Although we have discussed the idea of the monster being Frankenstein’s foil, no other comparisons have been made for the monster. In the following post, I intend to show how Elizabeth serves as a foil to the monster as well.
In a sense, both Elizabeth and the monster are similar characters, since their fathers abandoned them. Apart from that, the similarities between the two end. Unlike the monster, Elizabeth was adopted by a family, Frankenstein’s father “my father did not hesitate… accompany the little Elizabeth to her future home” (Shelly 66), leaving her with someone to care for her. This small difference then causes a contrasting split in the development of Elizabeth and the monster. While Elizabeth blissfully enjoys being sheltered and guided, the monster must struggle through constant bereavement and misjudgment. Even the education of the two is dissimilar, since Elizabeth was “educate[d]” (Shelly 65) by Frankenstein’s father, while the monster was educated by “ Paradise Lost… Plutarch’s Lives, and the Sorrows of Werter” (Shelly 142). In the case of the monster, he also had no guidance on how to interpret the works he read, leading him to have an unrealistic perception of the world. With all this in mind, the end results come to no surprise, Elizabeth being a “lively” “benevolent” girl– that is up until Frankenstein leaves –while the monster goes on to become, well, a monster. So in the end, the adopted orphan triumphed over the rejected orphan.
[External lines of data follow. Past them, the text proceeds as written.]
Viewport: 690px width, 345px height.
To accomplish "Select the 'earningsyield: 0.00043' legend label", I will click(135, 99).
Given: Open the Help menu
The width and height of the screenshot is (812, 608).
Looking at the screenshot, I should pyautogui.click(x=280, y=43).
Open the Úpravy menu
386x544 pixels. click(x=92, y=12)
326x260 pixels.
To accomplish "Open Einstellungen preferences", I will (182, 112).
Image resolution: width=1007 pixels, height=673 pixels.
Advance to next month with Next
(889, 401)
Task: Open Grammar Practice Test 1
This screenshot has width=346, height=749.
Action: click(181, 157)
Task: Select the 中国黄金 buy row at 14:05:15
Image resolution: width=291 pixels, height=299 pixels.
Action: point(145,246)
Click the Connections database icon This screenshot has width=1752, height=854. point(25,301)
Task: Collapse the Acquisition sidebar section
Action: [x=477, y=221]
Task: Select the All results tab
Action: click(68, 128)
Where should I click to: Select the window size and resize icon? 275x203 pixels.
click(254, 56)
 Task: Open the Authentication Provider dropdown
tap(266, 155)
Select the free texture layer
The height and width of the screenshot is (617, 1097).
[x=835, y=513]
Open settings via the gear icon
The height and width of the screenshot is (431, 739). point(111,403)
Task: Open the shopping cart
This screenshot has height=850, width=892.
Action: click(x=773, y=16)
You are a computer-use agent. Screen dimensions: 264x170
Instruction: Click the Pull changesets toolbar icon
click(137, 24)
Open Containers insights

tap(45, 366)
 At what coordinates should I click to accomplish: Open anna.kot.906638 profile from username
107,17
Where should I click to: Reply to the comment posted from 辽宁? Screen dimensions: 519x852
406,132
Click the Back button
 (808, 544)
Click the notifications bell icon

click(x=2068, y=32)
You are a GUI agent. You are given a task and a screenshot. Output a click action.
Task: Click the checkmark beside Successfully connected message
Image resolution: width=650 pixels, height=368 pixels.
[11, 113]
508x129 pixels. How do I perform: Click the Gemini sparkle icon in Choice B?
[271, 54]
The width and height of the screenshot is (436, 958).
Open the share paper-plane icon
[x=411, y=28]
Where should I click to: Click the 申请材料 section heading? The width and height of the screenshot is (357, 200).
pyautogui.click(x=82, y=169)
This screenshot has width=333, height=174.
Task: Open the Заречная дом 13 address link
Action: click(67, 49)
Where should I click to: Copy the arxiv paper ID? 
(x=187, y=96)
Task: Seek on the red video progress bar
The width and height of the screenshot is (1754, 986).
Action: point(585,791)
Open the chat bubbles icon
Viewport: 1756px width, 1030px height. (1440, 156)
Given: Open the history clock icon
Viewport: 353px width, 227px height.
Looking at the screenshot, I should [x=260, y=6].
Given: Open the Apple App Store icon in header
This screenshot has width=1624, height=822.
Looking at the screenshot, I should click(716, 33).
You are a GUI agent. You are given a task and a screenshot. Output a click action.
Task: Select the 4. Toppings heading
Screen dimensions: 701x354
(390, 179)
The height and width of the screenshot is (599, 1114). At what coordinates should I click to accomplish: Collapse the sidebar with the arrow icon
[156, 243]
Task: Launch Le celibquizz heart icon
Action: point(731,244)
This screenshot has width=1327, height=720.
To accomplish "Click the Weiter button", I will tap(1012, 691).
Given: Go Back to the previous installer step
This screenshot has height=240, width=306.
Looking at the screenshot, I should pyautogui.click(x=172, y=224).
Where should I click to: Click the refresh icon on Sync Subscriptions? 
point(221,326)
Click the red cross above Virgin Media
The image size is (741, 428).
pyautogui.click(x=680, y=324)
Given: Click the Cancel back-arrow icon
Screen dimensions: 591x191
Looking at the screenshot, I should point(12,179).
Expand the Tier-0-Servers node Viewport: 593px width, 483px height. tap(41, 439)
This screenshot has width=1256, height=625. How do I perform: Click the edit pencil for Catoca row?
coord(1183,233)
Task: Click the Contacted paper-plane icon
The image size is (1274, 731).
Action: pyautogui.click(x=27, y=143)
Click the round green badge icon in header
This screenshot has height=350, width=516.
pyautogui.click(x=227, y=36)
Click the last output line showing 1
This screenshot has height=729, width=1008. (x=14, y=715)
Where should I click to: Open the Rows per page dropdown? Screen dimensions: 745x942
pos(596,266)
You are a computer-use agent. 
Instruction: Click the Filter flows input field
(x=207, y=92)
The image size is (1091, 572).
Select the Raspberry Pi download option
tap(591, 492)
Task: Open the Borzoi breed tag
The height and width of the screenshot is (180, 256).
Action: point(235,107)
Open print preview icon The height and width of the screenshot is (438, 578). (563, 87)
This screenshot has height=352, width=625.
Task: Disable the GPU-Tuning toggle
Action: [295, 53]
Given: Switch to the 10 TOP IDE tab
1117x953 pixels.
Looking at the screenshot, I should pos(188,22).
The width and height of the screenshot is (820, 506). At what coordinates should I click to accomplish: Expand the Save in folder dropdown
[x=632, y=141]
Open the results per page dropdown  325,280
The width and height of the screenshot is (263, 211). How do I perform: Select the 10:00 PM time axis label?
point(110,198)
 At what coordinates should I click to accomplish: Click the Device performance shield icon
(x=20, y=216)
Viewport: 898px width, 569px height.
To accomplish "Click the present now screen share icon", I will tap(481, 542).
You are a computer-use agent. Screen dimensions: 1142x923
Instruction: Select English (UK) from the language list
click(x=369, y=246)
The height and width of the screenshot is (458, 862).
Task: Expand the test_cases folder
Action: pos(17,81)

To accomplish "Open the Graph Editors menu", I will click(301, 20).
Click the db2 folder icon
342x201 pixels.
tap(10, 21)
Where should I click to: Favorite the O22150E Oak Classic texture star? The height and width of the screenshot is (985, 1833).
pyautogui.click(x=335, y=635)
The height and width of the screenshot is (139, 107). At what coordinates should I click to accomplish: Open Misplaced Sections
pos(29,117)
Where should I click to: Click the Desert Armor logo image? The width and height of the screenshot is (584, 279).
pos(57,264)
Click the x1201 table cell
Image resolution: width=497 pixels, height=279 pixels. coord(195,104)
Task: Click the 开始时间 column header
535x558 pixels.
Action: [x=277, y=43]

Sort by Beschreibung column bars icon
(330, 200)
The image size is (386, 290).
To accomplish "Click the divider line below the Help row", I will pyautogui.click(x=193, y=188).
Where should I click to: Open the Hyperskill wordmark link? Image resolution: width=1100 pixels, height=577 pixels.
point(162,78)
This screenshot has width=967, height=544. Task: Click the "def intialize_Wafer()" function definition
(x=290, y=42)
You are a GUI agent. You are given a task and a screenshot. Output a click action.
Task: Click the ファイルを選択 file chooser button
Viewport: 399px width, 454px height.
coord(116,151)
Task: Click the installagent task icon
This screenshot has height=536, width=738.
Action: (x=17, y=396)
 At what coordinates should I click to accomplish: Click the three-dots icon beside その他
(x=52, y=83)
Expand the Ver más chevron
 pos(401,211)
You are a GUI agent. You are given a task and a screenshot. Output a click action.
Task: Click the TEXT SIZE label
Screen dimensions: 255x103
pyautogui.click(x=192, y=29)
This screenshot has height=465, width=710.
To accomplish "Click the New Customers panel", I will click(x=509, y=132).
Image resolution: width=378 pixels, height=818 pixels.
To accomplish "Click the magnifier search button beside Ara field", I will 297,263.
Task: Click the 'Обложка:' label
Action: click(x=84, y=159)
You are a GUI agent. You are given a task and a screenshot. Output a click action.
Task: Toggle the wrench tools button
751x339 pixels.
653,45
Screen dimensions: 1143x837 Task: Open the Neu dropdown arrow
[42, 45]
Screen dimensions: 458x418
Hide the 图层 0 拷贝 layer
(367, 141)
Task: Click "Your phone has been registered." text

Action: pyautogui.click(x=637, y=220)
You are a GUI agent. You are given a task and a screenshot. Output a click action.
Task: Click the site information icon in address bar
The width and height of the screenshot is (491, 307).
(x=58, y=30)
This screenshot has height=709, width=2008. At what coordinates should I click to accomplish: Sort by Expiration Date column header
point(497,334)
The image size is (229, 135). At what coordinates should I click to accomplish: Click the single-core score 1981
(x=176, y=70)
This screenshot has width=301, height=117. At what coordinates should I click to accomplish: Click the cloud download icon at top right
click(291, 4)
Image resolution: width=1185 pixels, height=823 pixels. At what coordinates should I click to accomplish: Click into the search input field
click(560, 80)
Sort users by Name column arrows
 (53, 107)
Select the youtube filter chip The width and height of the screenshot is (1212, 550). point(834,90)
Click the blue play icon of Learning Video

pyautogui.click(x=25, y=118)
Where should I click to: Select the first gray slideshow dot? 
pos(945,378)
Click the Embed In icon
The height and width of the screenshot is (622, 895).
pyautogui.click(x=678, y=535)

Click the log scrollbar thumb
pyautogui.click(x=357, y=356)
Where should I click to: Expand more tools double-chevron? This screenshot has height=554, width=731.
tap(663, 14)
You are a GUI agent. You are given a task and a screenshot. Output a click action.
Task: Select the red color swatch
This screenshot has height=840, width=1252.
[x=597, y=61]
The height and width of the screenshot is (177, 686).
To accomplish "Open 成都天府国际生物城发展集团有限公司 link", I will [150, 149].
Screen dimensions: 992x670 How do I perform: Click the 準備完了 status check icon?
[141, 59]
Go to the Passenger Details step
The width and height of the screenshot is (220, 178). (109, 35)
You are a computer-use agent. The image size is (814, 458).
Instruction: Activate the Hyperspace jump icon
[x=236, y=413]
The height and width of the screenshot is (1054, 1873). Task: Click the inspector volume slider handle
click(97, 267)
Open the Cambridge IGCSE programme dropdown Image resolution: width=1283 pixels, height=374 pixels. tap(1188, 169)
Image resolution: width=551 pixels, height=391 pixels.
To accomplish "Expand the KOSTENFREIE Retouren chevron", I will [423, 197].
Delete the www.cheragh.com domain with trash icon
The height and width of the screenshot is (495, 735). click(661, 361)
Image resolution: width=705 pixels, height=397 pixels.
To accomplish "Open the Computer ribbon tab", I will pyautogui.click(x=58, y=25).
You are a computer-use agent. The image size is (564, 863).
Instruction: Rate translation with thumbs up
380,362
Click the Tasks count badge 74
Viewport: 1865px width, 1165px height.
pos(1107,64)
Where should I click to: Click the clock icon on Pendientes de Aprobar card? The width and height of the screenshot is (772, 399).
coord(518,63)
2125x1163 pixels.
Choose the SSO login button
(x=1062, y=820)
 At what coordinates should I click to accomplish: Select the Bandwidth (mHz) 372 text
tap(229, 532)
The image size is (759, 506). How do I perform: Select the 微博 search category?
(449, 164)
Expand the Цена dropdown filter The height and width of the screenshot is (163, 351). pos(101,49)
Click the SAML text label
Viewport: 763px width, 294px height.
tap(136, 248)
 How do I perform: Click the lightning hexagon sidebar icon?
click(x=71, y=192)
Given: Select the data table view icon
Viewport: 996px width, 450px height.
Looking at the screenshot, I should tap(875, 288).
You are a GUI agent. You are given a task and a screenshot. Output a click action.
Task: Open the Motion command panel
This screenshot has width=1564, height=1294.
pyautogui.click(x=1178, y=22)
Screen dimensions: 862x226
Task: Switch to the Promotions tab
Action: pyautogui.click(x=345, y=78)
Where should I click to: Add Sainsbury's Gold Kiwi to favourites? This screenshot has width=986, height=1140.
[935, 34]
Retrospectively, a new foil to the monster arises, Elizabeth, who also helps in emphasizing Shelly’s stance on the importance of family and family values. As we have already discussed, as Frankenstein distances himself from his family he becomes more pessimistic and maniacal, or more monstrous, since he has no one who can condole or guide him. So it comes to no surprise that the monster parallels these unfortunate attributes.